Here's What You'll Do:
- In conjunction with program teams and the nonclinical sciences team, develop toxicology strategies and provide expert support to research and development projects
- Collaborate on the design of non-GLP investigative and pharmacology studies to support development compounds, as needed
- Review, summarize and integrate complex data sets across multiple disciplines
- Manage the preparation and presentation of nonclinical safety data for project teams, portfolio management, internal /external partners and/or scientific groups
- Provide strategic advice to project teams and senior management including evaluation of conclusions and potential impact of toxicology results on program and clinical/regulatory strategy
- Lead finalization of toxicology reports and manage the tabular presentation of data in accordance with CTD format
- Support the preparation of national and international regulatory submissions and interactions with health authorities and be capable of effective communications with regulatory authorities
- Interact cross functionally with Research, Regulatory, Clinical and Manufacturing
- Work closely with clinical to ensure toxicology support for clinical trial designs
Here's What You'll Bring to the Table:
- Doctorate degree & 5 years of scientific experience OR Master's degree & 10 years of scientific experience OR Bachelor's degree & 15 years of scientific experience in preclinical toxicology and drug development in the pharmaceutical/biotechnology sector
- Familiarity with GLP regulations and ICH/FDA guidelines for the conduct of toxicology studies to support regulatory filings
- Experience working with Contract Research Organizations
- Ability to develop and deliver clear and concise presentations for both internal and external meetings
- Outstanding written and verbal communication skills
- Ability to multi-task and change quickly change priorities
- Strong written and oral communication skills and a track record of achievement in publications and/or patent applications Candidate will be curious in exploring new path for drug discovery, bold in proposing creative experimental designs and ideas. Will work collaboratively with multifunctional teams and will be relentless in pursuing successful outcomes
Here's What We'll Bring to the Table:
- Daily on-site catered lunches
- Company-provided iPhone
- Free parking, monthly subway pass or a subsidized commuter rail pass.
- Highly competitive healthcare coverage. Including: medical offered through BCBS (HMO/PPO), dental, and vision offered through VSP
- Flexible Spending Accounts for medical expenses and dependent care expenses.
- 401k (traditional and Roth offered) with 50% match on first 6% deferred. Match is vested immediately.
- A suite of Moderna paid insurance coverage, including: life insurance, short-term and long-term disability
- Voluntary legal assistance plan
- 15 days' vacation and 7 sick days per year, in addition to a discretionary winter shut down and 11 company paid holidays.
- Adoption assistance, competitive parental leave, discount to local childcare centers, as well as access to Care.com
Why join Moderna Therapeutics
We are pioneering a new class of medicines made of messenger RNA, or mRNA. The potential implications of using mRNA as a drug are significant and far-reaching.

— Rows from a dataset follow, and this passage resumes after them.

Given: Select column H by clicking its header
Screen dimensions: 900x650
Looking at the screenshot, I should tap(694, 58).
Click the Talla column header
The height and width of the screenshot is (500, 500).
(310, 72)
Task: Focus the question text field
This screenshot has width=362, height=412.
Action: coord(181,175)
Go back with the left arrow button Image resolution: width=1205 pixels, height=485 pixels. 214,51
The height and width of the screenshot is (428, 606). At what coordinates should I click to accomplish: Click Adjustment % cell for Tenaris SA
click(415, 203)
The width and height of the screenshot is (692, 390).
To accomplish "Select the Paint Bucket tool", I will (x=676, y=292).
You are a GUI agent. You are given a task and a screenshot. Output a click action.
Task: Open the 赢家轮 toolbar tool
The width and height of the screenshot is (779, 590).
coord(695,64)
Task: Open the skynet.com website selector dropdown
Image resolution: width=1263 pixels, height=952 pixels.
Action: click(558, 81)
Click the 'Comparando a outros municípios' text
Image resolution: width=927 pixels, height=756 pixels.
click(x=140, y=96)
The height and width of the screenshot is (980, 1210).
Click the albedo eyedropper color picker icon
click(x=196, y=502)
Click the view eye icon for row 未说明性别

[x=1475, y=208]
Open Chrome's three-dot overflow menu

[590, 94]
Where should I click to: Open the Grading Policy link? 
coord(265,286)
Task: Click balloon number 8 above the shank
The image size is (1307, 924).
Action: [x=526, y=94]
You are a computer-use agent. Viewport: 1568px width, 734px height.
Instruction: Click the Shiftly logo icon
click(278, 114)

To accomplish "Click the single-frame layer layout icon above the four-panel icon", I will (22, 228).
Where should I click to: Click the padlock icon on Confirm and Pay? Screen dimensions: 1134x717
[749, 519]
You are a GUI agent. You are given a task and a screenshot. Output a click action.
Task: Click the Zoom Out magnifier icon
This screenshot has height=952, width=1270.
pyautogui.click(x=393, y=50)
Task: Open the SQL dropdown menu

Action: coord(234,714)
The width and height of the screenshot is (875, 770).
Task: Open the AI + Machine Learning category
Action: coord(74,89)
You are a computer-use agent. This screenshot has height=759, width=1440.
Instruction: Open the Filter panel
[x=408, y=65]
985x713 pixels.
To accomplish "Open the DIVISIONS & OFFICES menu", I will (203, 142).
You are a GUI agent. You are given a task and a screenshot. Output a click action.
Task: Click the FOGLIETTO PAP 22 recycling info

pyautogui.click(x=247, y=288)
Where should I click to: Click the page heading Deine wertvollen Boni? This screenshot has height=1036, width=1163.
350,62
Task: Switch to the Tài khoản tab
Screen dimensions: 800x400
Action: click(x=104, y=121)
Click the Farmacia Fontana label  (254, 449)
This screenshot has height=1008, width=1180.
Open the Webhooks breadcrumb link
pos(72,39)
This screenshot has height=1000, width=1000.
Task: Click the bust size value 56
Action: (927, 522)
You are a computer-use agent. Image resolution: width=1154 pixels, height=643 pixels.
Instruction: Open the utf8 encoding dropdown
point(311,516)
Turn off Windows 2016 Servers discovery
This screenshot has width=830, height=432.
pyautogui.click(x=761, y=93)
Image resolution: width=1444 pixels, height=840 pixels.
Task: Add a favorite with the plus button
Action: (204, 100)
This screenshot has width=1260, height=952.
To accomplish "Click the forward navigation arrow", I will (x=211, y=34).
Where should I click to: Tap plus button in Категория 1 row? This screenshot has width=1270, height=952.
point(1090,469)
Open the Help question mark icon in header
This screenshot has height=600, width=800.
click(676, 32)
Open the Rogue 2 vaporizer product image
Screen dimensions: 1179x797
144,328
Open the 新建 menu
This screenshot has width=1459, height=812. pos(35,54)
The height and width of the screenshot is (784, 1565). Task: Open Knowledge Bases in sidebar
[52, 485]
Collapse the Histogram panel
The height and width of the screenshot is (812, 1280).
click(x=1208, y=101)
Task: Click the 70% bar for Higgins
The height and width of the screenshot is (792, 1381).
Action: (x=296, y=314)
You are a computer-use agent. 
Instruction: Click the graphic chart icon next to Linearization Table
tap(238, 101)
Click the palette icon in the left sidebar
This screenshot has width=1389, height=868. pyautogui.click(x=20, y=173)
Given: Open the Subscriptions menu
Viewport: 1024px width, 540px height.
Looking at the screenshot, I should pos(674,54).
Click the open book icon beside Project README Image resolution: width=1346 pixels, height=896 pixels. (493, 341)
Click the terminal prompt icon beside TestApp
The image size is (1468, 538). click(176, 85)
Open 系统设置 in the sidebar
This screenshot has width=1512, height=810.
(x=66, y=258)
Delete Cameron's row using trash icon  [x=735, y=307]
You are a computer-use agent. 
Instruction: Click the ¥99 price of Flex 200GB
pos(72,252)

It could transform not only how certain diseases are treated but also how medicines are discovered, developed and manufactured - at a breadth, scale and speed not common in the biopharma industry.
Since our founding in 2011, we have built the industry's leading mRNA technology platform, the infrastructure to accelerate drug discovery and speed early development, a rapidly expanding pipeline, and an unparalleled team. Our development pipeline includes development candidates for mRNA-based vaccines and therapies spanning several therapeutic areas, and we have multiple clinical trials already underway with other development candidates progressing toward the clinic. In addition, we have a number of discovery programs that are advancing toward the development stage.
We invite you to explore our site to learn more about our company and how we are advancing the promise of mRNA science to improve health and impact lives around the world.
Deliver on the promise of mRNA science to create a new generation of transformative medicines for patients.
Moderna is committed to equal employment opportunity and non-discrimination for all employees and qualified applicants without regard to a person's race, color, gender, age, religion, national origin, ancestry, disability, veteran status, genetic information, sexual orientation or any characteristic protected under applicable law. Moderna will make reasonable accommodations for qualified individuals with known disabilities, in accordance with applicable law.